Dark Web Intel Underutilized by CISOs, Diminishing Healthcare Cybersecurity

March 24, 2023 - The healthcare sector struggles to keep pace in a rapidly changing healthcare cybersecurity landscape, as some CISOs neglect to leverage dark web intelligence, resulting in a weaker cyber posture compared to other industries. According to a Searchlight Cyber Report, only 57 percent of healthcare CISOs have incorporated dark web intelligence into their strategies.

The dark web serves as a hub for cybercriminal activities, offering marketplaces for buying and selling malware, exploits, and stolen data, researchers explained. It also serves as a forum where threat actors share techniques and discuss tactics. Additionally, cybercriminals use the dark web to create ransomware leak sites where they threaten to publish stolen data unless a ransom is paid.

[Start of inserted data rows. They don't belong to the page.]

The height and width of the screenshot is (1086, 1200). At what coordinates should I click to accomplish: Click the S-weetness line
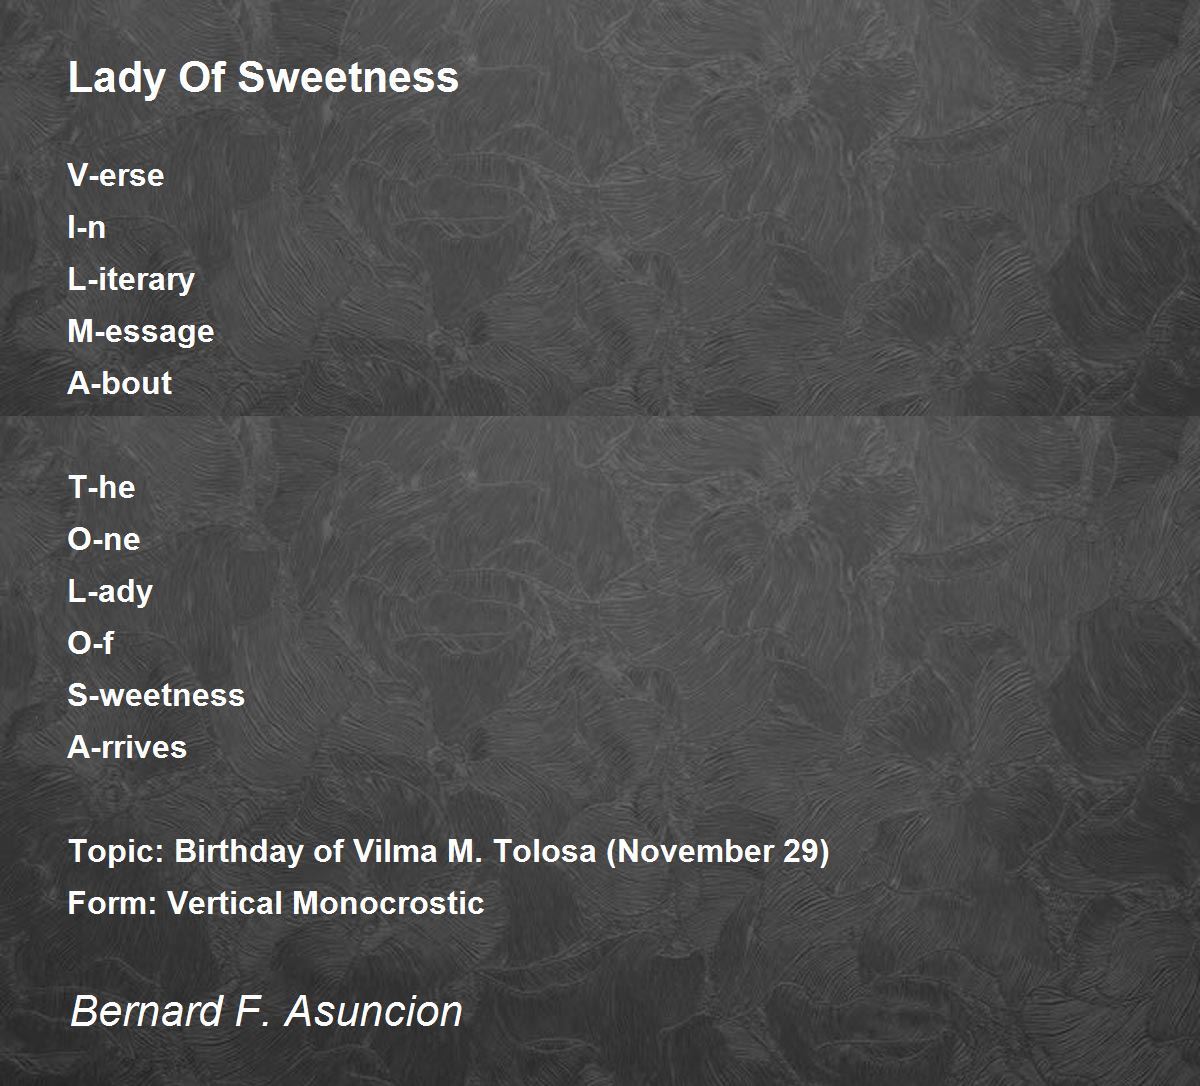(x=156, y=695)
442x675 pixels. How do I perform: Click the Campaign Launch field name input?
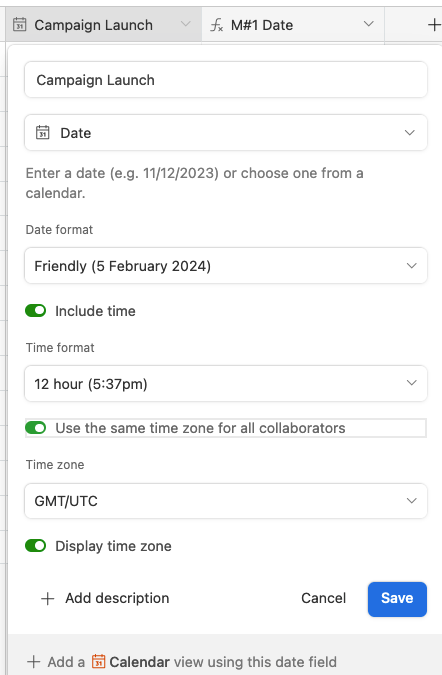click(x=226, y=80)
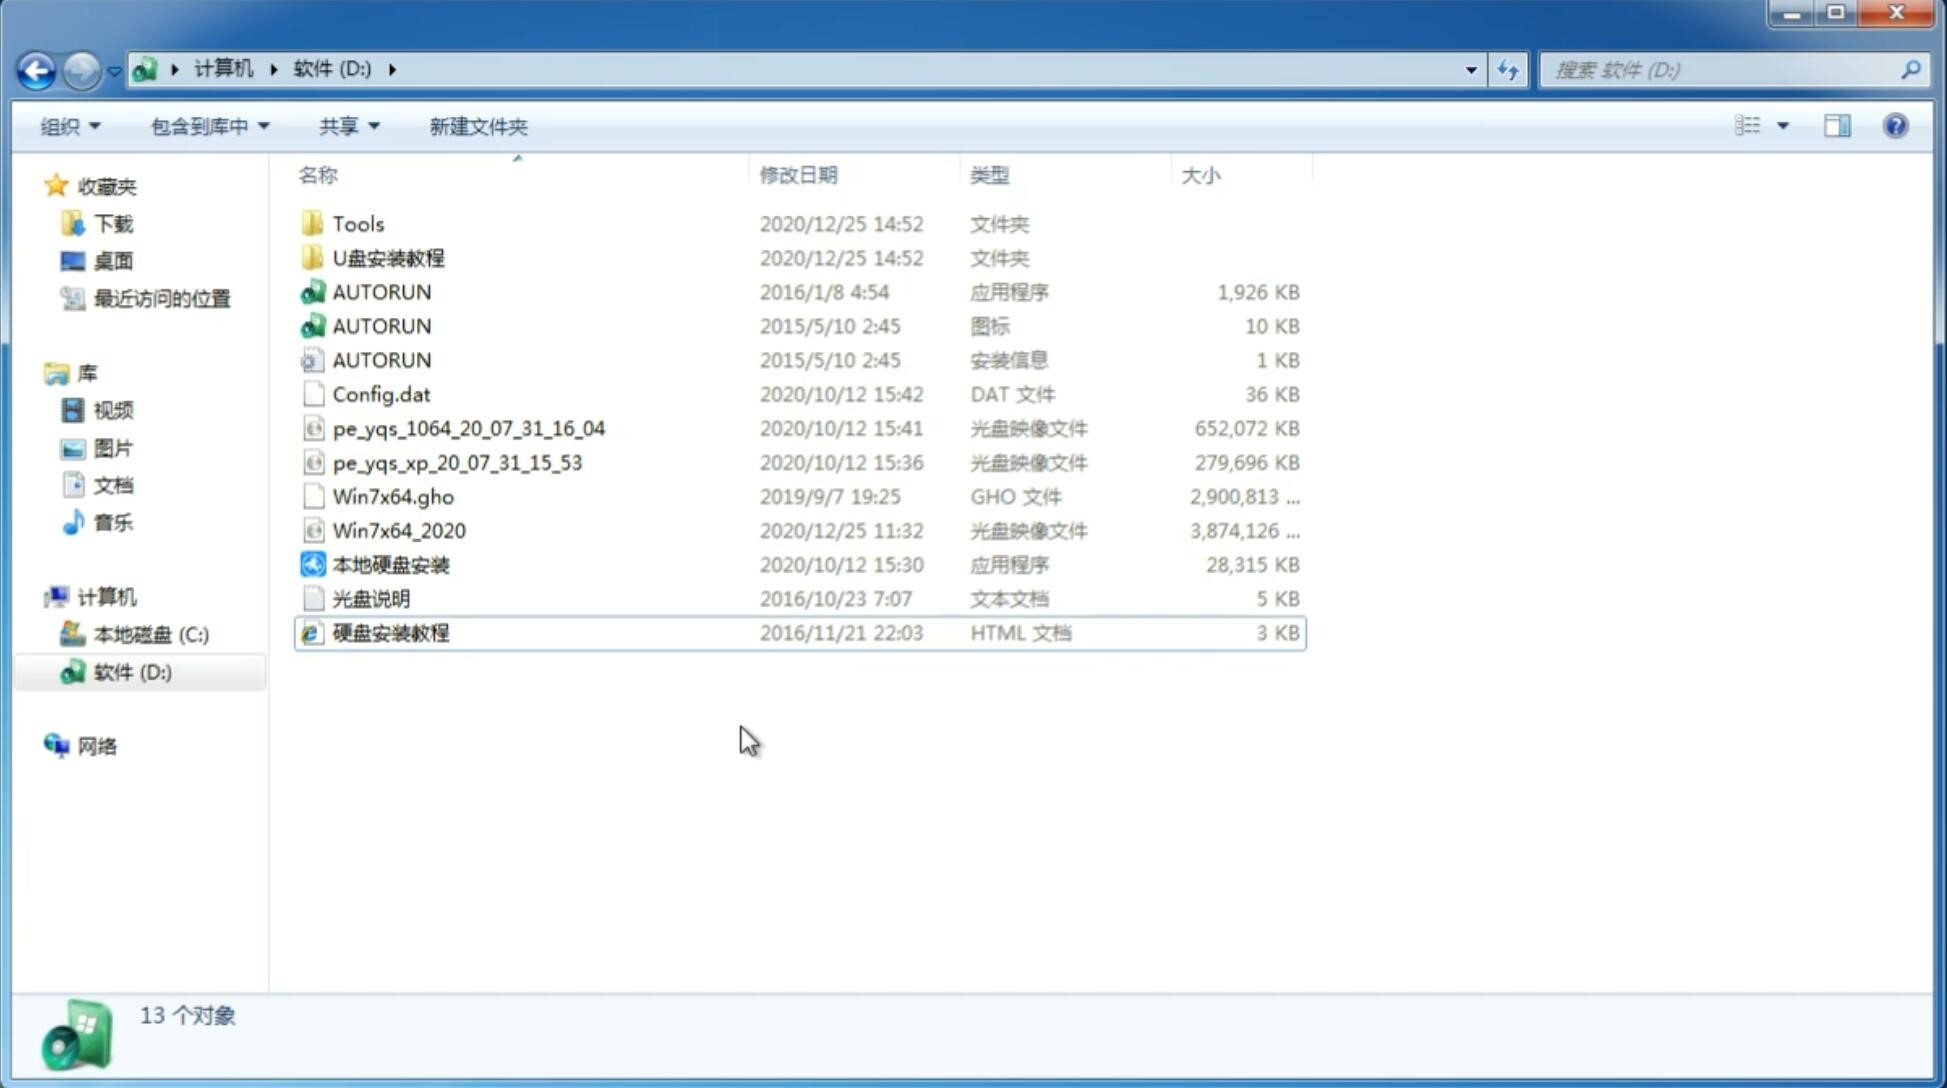Open the Tools folder
The height and width of the screenshot is (1088, 1947).
pos(357,223)

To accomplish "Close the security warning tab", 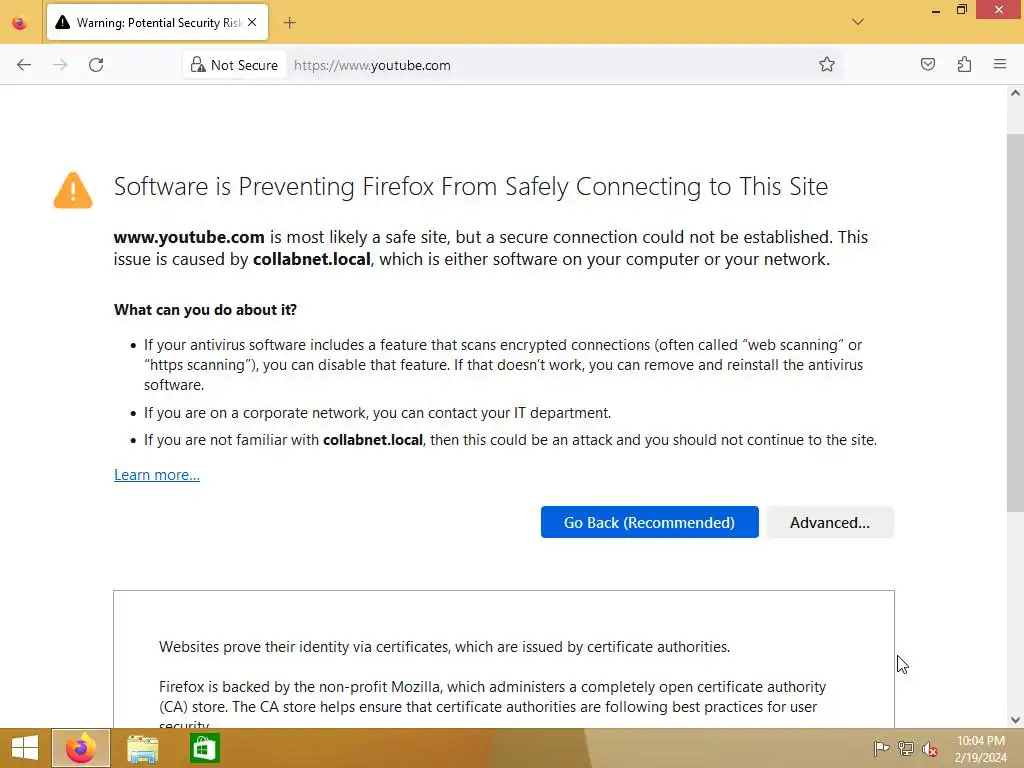I will tap(251, 22).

Collecting threat intelligence, pre-attack intelligence, and data from the dark web can significantly improve the cybersecurity posture of many organizations. This approach, known as the "pre-attack phase," enables companies to identify and counter cybersecurity threats before they hit their network.

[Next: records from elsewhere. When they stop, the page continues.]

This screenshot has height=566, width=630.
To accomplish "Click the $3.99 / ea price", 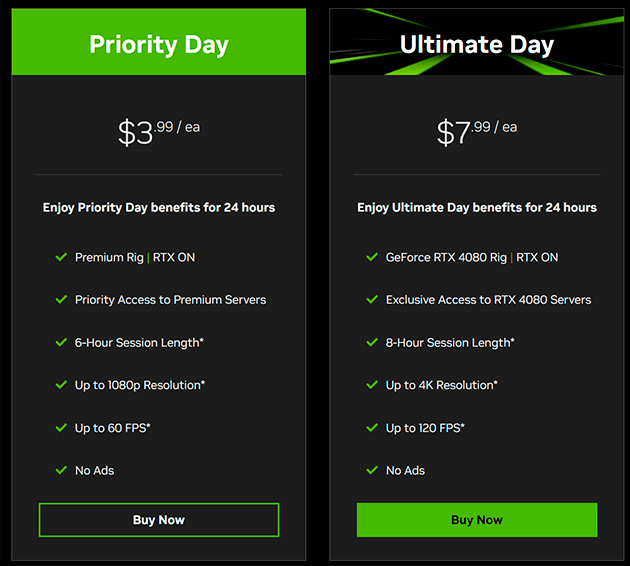I will click(159, 132).
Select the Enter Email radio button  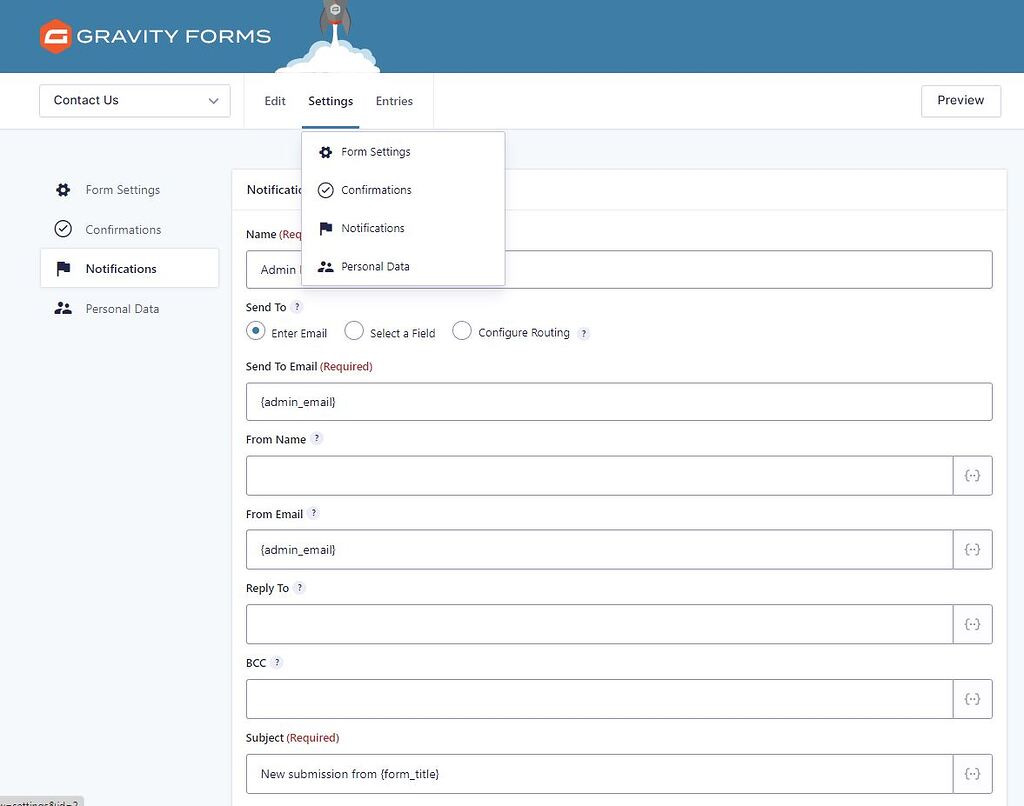[255, 330]
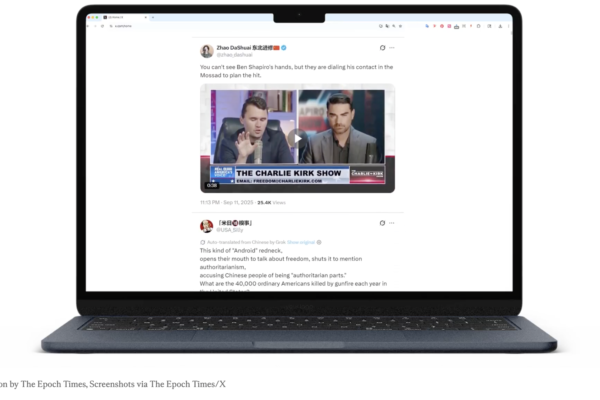Click the browser back arrow

tap(88, 26)
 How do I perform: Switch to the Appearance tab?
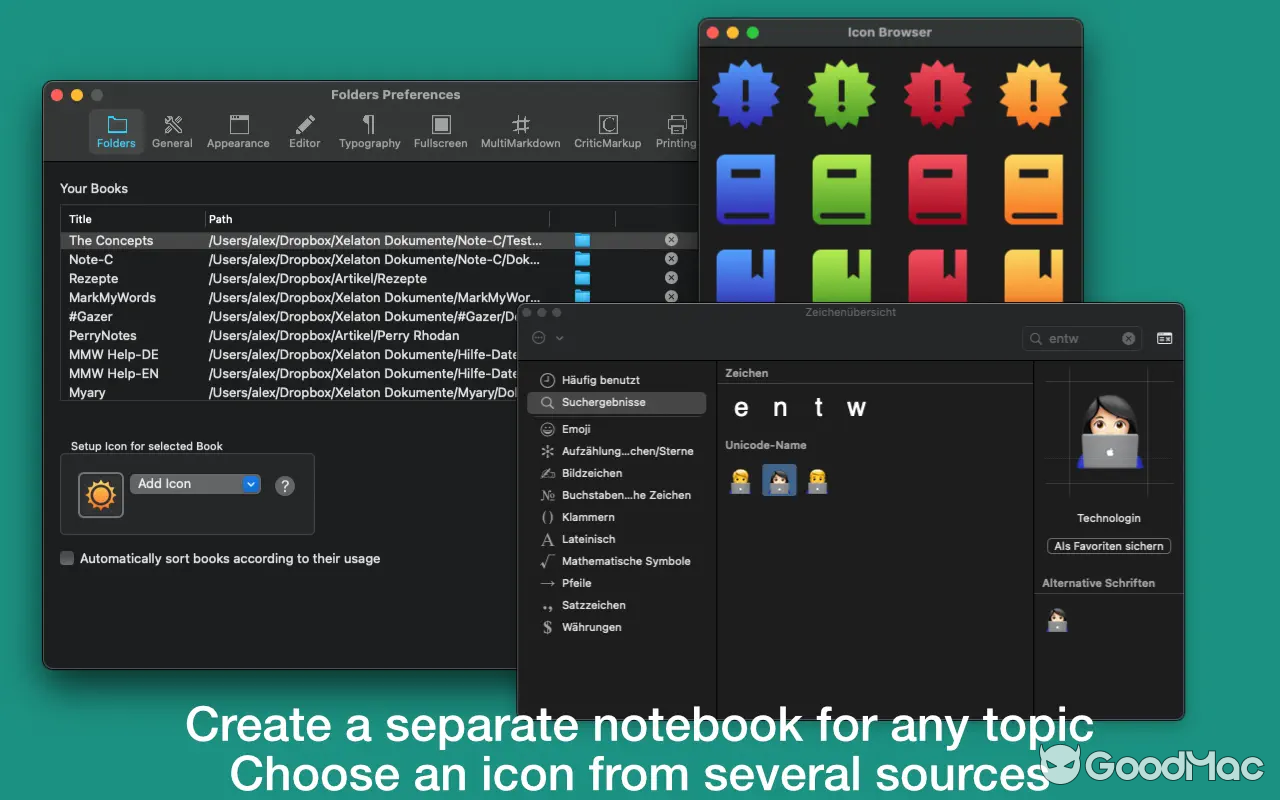238,131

A survey conducted between November 18, 2022, and January 16, 2023, titled "Proactive Defense: How Enterprises Are Using Dark Web Intelligence," gathered responses from 1,008 CISOs from large enterprises with revenue exceeding $200 million and more than 2,000 employees.

Primarily, the findings revealed that utilization of dark web intelligence was common but not equal among all industries.

While the finance industry leads in adopting dark web intelligence, with 85 percent of organizations gathering dark web intelligence, the healthcare industry is falling behind. According to survey findings, healthcare CISOs are 20 percentage points behind other sectors in collecting data from the dark web, which is negatively impacting their cybersecurity posture.

Across the United States, most CISOs feel confident in understanding their adversary profiles. Specifically, 85 percent of US CISOs expressed this confidence, while 80 percent of US enterprises have reported gathering threat intelligence.

While researchers find this high level of dark web data understanding and adoption promising, notable sector disparities remain. The healthcare sector has shown a lower level of confidence in understanding the profiles of potential adversaries.

Researchers noticed that compared to the industry average of 77 percent, only 60 percent of healthcare CISOs are confident in understanding their adversaries' profiles. A lack of understanding about data intelligence can hinder their ability to identify and neutralize legitimate threats before they infiltrate the network.

In contrast, industries like manufacturing, financial services, and professional services report stronger security postures. These sectors demonstrate more confidence in recognizing and addressing potential threats due to greater usage of threat intelligence and dark web monitoring.

Furthermore, 50 percent of healthcare CISOs believe that dark web criminal activity affects their company, compared to the 64 percent average. The survey also revealed that just 53 percent of healthcare CISOs believe intelligence on cybercriminals is crucial for proper defense, further highlighting the knowledge gap in the industry.

“It is likely that health and energy organizations may not have historically considered themselves the primary target for financially motivated cyberattacks emanating from the dark web,” Ben Jones, CEO and co-founder of Searchlight Cyber, said in a press release.

“However, the cybersecurity landscape has changed dramatically over the past few years, and threat actors are no longer just focusing on asset-rich organizations like banks and insurance companies.As recent incidents have shown us, they are increasingly targeting enterprises in industries such as healthcare, oil and gas, and manufacturing to leverage the critical nature of these companies and extort ransoms. “

In light of this shift, the healthcare industry has found itself increasingly targeted by ransomware attacks, as evidenced by a relentless stream of headlines.

Cybercriminals such as Clop are employing a double extortion model to maximize their impact. Threat actors encrypt and exfiltrate sensitive information. Sensitive data are then released on their dark web leak site if payment is not made.

Week after week, millions of dollars in ransoms and protected health information (PHI) are stolen from secure servers and resurface on the dark web. This unfortunate pattern highlights the grim fate of many exfiltrated patient data records, underscoring the urgent need for the healthcare industry to address its security vulnerabilities and knowledge gaps.